5. Part of the Voting Rights Act remains intact, but decommissioned. The Supreme Court did not touch Section 5 of the Voting Rights Act, which reviews changes to voting law in the districts covered by Section 4, which was struck down. With no districts to cover, however, Section 5 can’t do anything until Congress establishes some sort of jurisdiction for it to cover. Section 2, which bans any race-based voting requirement, was untouched by the Supreme Court decision (and applies nationwide). Section 2 does not involve any automatic preclearance requirement, but cases may be brought under Section 2 on an individual basis.

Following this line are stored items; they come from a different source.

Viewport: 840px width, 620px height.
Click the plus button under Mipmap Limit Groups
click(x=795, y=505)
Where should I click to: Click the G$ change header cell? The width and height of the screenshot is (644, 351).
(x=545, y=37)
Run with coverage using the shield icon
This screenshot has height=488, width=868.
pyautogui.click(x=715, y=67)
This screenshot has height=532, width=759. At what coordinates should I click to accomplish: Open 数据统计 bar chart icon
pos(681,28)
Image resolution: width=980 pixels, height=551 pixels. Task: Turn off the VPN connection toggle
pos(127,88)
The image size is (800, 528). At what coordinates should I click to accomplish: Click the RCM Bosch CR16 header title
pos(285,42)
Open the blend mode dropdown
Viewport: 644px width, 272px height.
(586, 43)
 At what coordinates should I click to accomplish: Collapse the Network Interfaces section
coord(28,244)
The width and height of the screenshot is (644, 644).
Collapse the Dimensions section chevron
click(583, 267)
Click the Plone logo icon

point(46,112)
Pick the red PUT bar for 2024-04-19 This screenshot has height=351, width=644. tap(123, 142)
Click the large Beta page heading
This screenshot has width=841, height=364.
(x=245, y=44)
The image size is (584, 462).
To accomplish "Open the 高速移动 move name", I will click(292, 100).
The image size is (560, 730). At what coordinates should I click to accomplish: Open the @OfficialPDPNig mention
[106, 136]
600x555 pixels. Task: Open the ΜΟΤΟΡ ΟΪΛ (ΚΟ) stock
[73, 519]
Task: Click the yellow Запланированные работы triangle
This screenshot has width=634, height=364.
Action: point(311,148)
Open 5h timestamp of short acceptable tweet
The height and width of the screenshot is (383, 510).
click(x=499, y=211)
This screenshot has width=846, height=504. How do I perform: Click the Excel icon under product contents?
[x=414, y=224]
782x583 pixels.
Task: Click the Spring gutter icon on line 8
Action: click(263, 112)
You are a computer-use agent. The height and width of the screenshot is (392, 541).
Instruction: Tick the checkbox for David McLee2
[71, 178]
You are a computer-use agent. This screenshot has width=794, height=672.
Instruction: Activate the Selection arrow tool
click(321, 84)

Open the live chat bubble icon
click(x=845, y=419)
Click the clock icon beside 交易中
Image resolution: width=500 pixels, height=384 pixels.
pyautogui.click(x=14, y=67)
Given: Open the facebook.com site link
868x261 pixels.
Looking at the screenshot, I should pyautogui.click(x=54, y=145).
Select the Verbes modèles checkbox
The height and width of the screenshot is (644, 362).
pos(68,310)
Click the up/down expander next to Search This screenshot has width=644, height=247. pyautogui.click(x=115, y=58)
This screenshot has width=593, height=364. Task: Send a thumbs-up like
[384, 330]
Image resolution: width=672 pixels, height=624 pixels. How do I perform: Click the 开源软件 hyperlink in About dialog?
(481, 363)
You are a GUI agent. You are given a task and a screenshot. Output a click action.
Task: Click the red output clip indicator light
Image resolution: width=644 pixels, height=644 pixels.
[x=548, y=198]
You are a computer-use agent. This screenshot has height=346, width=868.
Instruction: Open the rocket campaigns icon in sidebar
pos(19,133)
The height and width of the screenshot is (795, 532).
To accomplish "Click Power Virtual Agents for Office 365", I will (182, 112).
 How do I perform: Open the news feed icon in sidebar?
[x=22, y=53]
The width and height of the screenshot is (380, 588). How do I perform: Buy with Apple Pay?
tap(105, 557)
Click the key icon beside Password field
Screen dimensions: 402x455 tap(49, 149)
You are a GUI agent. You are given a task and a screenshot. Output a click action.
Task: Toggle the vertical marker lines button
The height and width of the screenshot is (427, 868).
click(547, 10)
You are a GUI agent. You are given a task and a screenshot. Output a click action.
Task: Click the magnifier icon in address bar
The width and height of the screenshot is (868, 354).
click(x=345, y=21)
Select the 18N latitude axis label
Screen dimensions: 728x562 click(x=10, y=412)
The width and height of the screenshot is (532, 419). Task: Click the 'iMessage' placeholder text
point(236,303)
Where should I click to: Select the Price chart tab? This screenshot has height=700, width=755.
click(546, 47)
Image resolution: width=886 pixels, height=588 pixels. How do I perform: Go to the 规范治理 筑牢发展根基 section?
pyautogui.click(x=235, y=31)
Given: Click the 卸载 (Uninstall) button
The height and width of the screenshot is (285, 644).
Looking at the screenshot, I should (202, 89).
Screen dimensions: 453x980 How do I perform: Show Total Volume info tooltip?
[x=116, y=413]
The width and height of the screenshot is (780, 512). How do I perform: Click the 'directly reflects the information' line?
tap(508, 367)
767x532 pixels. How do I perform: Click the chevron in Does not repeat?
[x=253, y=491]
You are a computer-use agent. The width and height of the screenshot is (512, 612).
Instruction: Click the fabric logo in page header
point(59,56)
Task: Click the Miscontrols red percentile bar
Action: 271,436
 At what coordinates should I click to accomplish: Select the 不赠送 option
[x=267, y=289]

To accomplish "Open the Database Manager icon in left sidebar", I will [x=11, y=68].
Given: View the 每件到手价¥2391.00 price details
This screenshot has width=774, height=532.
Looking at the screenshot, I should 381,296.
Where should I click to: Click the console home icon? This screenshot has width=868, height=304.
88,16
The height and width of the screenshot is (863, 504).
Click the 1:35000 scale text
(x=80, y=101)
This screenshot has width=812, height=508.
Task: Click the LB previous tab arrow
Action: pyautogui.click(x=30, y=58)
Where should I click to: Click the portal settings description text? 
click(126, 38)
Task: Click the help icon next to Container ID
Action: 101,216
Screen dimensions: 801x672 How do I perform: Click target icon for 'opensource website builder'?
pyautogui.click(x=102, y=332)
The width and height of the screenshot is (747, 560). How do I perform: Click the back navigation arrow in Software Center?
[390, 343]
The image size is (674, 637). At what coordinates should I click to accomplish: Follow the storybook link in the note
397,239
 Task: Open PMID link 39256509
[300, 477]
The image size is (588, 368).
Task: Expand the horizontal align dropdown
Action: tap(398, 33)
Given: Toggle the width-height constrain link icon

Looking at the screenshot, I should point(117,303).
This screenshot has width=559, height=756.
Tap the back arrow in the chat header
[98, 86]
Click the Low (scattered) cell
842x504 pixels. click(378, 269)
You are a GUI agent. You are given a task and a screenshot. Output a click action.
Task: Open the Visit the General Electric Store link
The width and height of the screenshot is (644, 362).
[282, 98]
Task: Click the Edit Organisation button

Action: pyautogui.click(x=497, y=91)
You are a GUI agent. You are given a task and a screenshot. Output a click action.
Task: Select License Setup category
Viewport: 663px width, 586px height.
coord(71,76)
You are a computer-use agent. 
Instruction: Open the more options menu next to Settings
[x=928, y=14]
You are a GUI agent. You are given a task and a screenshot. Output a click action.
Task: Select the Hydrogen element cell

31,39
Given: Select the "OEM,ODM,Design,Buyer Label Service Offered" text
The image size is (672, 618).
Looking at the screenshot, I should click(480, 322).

One possibility is to return to an amendment suggested in the 2006 reauthorization of the Voting Rights Act to make the criteria for review based on low voter turnout. The New York Times created an excellent infographic to show what this would look like. This would have a hard time making it through Congress (see above), but it would be a way of establishing criteria not based on racism, but that also doesn’t just attempt to cover the entire country, which would be costly and unnecessary. It may be simply an idea to hold on to in the face of bad news, but at least it’s that.